В ту памятную поездку в Толедо — вот уж сорок лет минуло с тех пор — нас, кажется, страшно интересовали монахини. Кто-то из нас заранее заготовил список женских монастырей Толедо с краткими сведениями о жизни за их стенами. Наше воображение занимали решетки, металлические сетки и шторы. Решетки нижних хоров, как в монастыре Сан-Пласидо в Мадриде, металлические сетки залов свиданий в монастырях и металлические шторы с отверстиями, еще более прочные и надежные, чем решетки, в тех же залах свиданий и на окнах. Бывало, уже в первый рассветный час (монастырские церкви рано открываются и закрываются) мы стояли в пустынном храме, в неверном свете свечей, и старались различить там, в глубине хоров, легкое шуршание, а иногда и женский силуэт. Какая она, эта монахиня? Какое у нее лицо? И еще вопрос: какое определение будет здесь уместно? Очень долго, года два или три — баски народ упорный, — Бароха готов был спорить с каждым встречным по поводу эпитета «смазливенькая», которым Гальдос наградил монашку, мельком увиденную на хорах здесь, в Толедо. Это слово, если не ошибаюсь, встречается во втором томе романа «Анхель Герра» (прекрасно изданном в 1891 году), где действие происходит в Толедо. Переубедить Бароху было невозможно. «Вы только полюбуйтесь, — кричал он, — на эту пошлость: назвать „смазливенькой“ монахиню — будто это певичка из „Аполлона“, или модистка, или там кухарка!»

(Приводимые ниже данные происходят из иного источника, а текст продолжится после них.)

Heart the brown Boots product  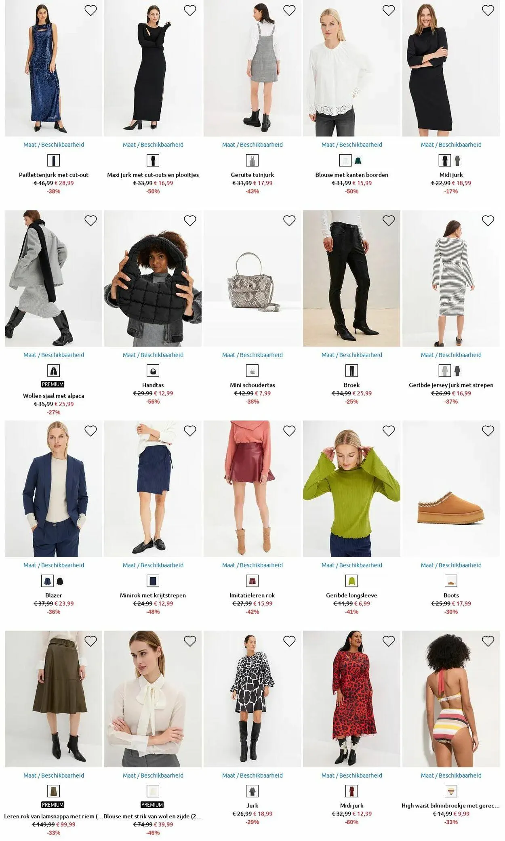(x=488, y=431)
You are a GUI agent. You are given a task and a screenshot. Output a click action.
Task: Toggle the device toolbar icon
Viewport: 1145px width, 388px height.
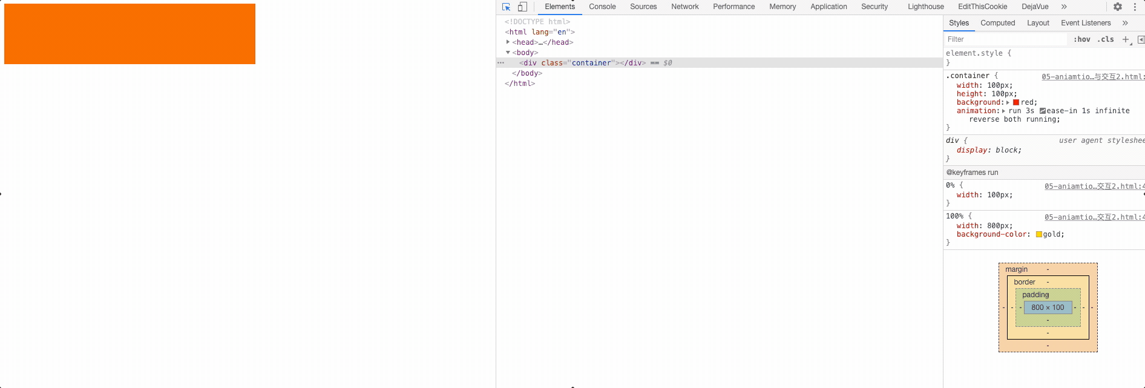tap(522, 7)
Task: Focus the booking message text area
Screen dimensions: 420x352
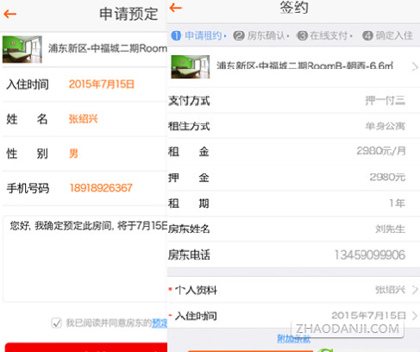Action: pyautogui.click(x=85, y=259)
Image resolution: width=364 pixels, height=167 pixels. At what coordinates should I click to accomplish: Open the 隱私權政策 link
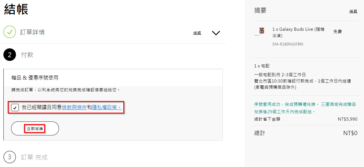tap(107, 108)
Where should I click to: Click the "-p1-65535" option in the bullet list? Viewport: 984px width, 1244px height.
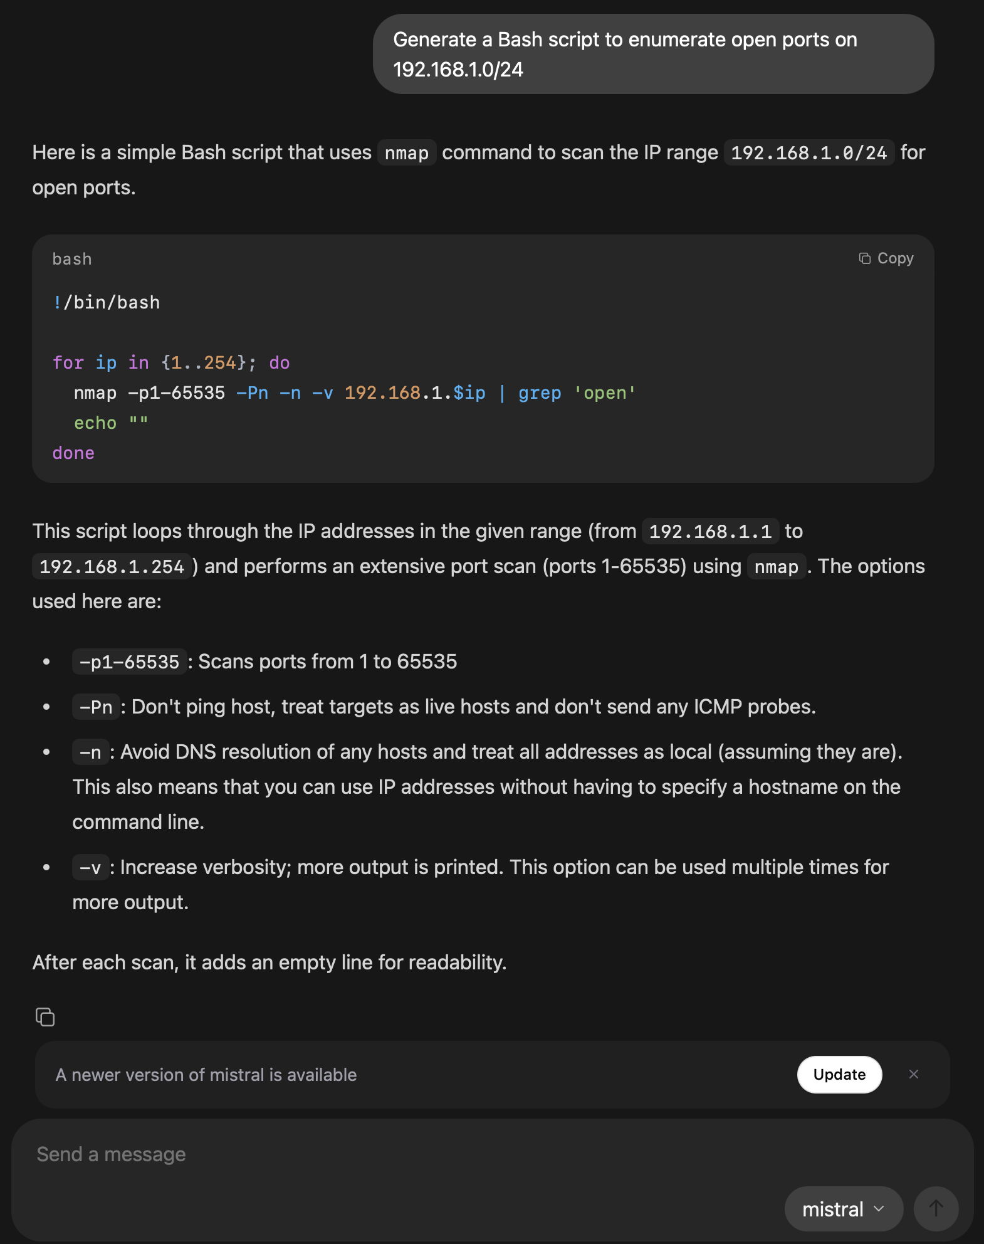(x=129, y=662)
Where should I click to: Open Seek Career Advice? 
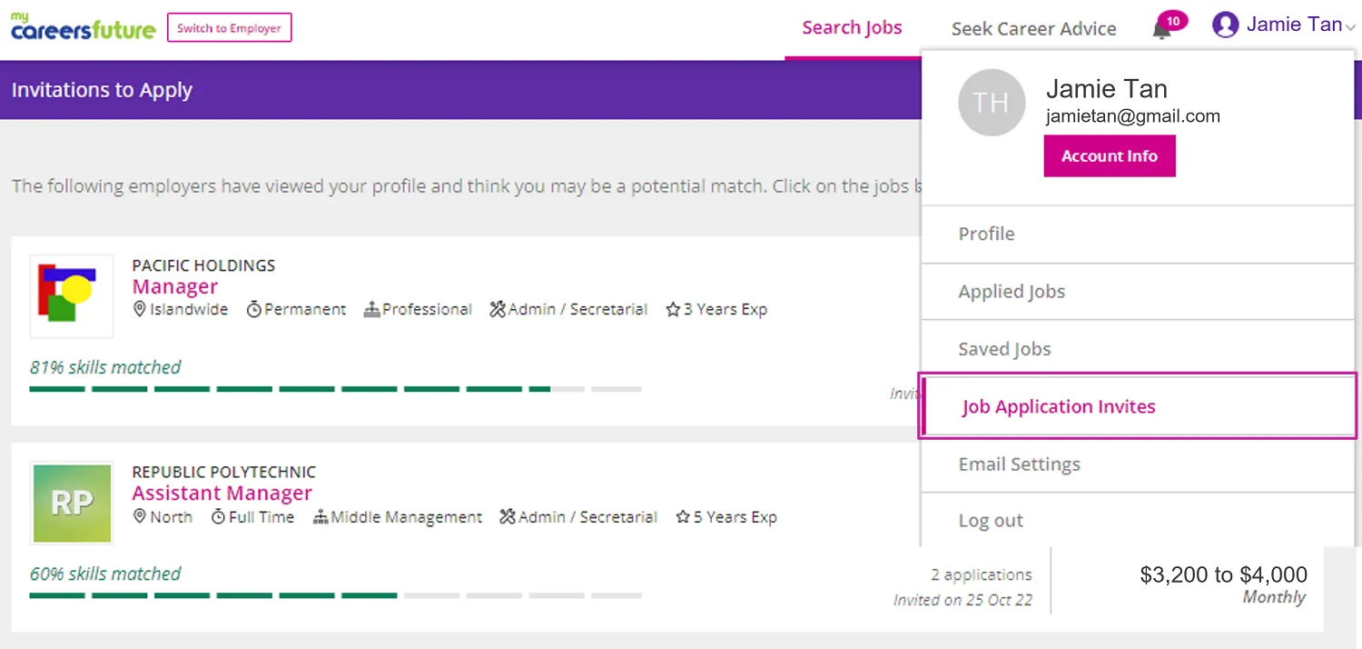pos(1034,28)
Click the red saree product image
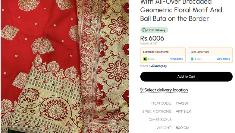The width and height of the screenshot is (235, 133). click(64, 67)
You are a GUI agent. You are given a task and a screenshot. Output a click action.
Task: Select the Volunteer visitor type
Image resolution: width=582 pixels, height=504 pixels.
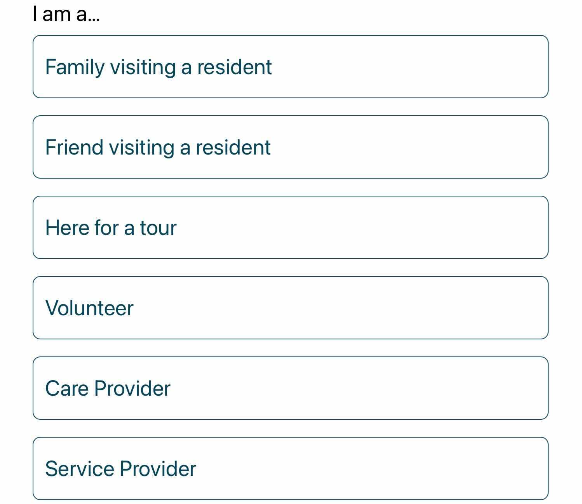[x=291, y=308]
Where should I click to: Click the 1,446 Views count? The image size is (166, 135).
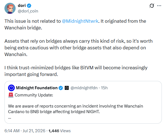60,131
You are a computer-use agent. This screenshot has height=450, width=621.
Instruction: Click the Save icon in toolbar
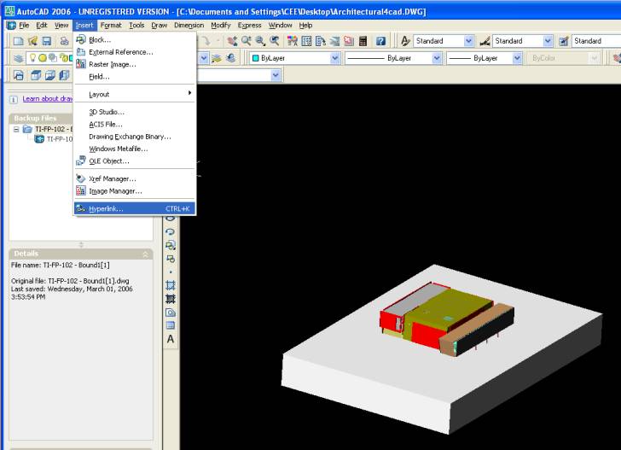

Церковь была пустынна, и мы сдавленной от волнения грудью вдыхали аромат безмолвия, уединения, покоя. Стоя у решетки хоров, мы до боли в глазах старались разглядеть что-нибудь по другую ее сторону. Были в Толедо монастыри богатые и бедные. Больше бедных. И мы предпочитали скромную обитель францисканок или кармелиток богатой монастырской школе для благородных девиц. Время от времени, странствуя из одной обители уединения в другую, мы попадали в некогда процветавшие, а ныне убогие и постепенно пустеющие монастыри, где от недостатка средств обитательницы жили в крайней скудости. Еще до поездки я слышал, что в Мадриде, на улице Сан-Бернардо, монахини живут из расчета реал в день на человека. А оказавшись в глубине обширных, скрытых от мира покоев какого-либо из толедских монастырей, мы с удивлением узнавали, что здесь влачат свои дни три-четыре старухи-инокини, всеми забытые, не имеющие по ту сторону монастырских стен ни родных, ни единого близкого человека, на кого бы опереться.
Одно время я усердно работал в библиотеке Института Сан-Исидро (прежде библиотеке Императорской школы ордена иезуитов), располагающей богатейшим собранием книг по мистике и аскетизму. Тогда, работая над романом «Воля», я полгода рылся в каталогах, сидел над книгами, исписывал тетради. С тех пор у меня хранится множество материалов о жизни монахинь.
С большим вниманием прочел я обнаруженную в той библиотеке «Книгу о затворнической жизни монахинь» (Саламанка, 1589 г.) епископа корийского[91]
дона Гарсиа де Галарса. В драматических тонах пишет он о возражениях монахинь корийской епархии на некоторые из постановлений Тридентского собора. Интересно и сочинение Антонио Дианы «Coordinatus seu omnes resolutiones morales»[92] (1667 г.), где, в частности, говорится (трактат 1, положение 337, с. 230), что монахини не имеют права покидать монастырь, даже заболев смертельно опасной болезнью, от которой могли бы излечиться в миру. «Non egredi monasterio propter aegritudinem, etiamsi certo sciretur eas aliter morituras»[93] А вот аббатиса монастыря Уэльгас, в Бургосе, была прямо-таки королева: ее власть распространялась на несколько окрестных городов. Инокини-цистерцианки в Вальядолиде носили на шее большие ожерелья из крупных зерен черного янтаря. Сестры ордена госпитальерок святого Иоанна из Королевского монастыря в Сихене носили черное платье с длинным шлейфом, белый чепец и черный платок с белым восьмиконечным крестом. В противоположность монахиням этих богатых орденов были и другие — такие, как босоногие францисканки в Севилье, о которых говорится на обложке их «Уложения» (1687 г.): «Живут, доходов не имея, на промысл божий уповая, оного же попечением и сыты».